Some hospitals are better suited for your needs than others no matter where you reside. Maybe you’re lucky and the best is local in case of emergency. Maybe you need to take the night train just to reach it for the opportunity to find a bed days later. And depending on insurance, you’re always forced to weigh options with family before even beginning to think about attempting the services they offer. To therefore set a camera inside one of the busiest medical establishments within a metropolitan city is to witness a cross-section of its population in crisis. Patients, doctors, nurses, aides, even hairdressers separated by cultural, economic, and social lines are united in a fight to find their way through whatever tragic turmoil brought them together.
That’s all the drama director Yé Yé needs for her debut documentary H6 to succeed as a captivating, humanistic portrait of today’s often unfortunate clash between compassion and capitalism. The Sixth People’s Hospital is one of Shanghai’s largest and subsequently sees so many people filtering through that it can’t help but curb the chaos with “one visitor at a time” mandates. With over 25 million citizens and countless visitors from outside the city’s borders seeking medical assistance, it also shouldn’t surprise you that families know to bring cardboard and blankets with them so they can camp out in the corridors awaiting word from doctors rather than paying for shelter elsewhere. The result manifests quarrels, laughter, and… song, thanks to Hua Mengxia’s eternally optimistic dad.
Thus he’s probably the most memorable character of the whole, with employees often peering through cracks in the door to wonder what’s gotten into him today—considering the circumstances that have forced him to linger in those halls (his wife and daughter were in a car accident that killed the former and left the latter with two broken legs). People laugh that Mengxia is tone-deaf, but stands unfazed in the belief that happiness is the best medicine for both himself and anyone else lost in contemplative thought. Adopting that mindset is easier said than done when others waiting beside him deal with crippling debt, dementia, and the decision to spend thousands of yuan for a surgery pretty much guaranteed to provide little solace.

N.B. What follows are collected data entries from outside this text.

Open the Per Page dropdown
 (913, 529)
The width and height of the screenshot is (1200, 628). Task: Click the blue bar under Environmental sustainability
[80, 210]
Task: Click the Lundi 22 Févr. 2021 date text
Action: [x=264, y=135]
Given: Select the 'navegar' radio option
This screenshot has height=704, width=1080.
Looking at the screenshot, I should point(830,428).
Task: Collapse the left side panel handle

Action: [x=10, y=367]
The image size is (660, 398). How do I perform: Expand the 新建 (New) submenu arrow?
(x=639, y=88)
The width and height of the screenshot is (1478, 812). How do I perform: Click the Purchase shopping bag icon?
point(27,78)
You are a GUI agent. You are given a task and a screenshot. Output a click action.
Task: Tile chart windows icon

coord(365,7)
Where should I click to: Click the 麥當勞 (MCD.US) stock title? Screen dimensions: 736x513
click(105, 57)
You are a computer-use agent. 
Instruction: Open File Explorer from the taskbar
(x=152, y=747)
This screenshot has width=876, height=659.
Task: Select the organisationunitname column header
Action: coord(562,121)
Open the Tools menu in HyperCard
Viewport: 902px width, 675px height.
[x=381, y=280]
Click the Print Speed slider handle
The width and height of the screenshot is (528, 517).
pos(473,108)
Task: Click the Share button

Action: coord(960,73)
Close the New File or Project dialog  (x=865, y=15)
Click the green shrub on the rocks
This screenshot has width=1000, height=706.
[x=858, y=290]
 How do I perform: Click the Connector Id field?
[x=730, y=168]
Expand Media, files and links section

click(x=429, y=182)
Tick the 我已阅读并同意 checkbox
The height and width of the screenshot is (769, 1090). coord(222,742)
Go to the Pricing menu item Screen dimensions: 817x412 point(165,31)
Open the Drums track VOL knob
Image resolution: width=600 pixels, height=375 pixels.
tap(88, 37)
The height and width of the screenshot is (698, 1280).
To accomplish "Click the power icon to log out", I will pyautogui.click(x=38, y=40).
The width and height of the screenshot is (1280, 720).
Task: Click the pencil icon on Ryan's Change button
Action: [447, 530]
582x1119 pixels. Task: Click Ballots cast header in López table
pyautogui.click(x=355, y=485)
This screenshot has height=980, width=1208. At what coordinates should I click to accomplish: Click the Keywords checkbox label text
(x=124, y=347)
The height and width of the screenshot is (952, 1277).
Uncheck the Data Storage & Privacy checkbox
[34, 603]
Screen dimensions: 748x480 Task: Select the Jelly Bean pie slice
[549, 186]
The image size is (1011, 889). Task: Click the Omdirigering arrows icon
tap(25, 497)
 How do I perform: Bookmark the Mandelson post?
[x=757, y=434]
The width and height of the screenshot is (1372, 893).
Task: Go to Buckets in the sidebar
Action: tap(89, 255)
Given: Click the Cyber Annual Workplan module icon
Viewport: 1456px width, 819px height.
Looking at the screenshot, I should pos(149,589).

Those mired in fear and doubt can’t be blamed for letting them take hold, though—not when it seems like their options are poverty and death with zero wiggle room between. That goes for a farmer who can’t feel anything below his neck asking his brothers to borrow money for surgery, or a three-year-old girl hit by a bus outside her grandfather’s fruit stand. The former’s wife must consider the costs of rolling the dice on his life when she has two children to look after; the latter is too young to decide on her own when her guardians realize gaming the system to increase a disgracefully low, out-of-court settlement is probably their best chance to pay bills.
And while these families (as well as a sweet older gentleman visiting his bedridden wife) pass each other throughout the hospital—Yé Yé is often able to shift her camera’s focus from one to the next for ready-made transitions—there’s also a crippled man hobbling along the streets of Shanghai alone. Is he a patient? Visitor? We don’t find out until the final thirty minutes, as he finally makes his way into the building for an appointment. In the meantime we watch him struggle down escalators and rest on his wooden folding chair when not being left behind by buses because he’s too slow to board on time without somebody being willing to help. Why go through so much trouble? I’ll leave that to the film.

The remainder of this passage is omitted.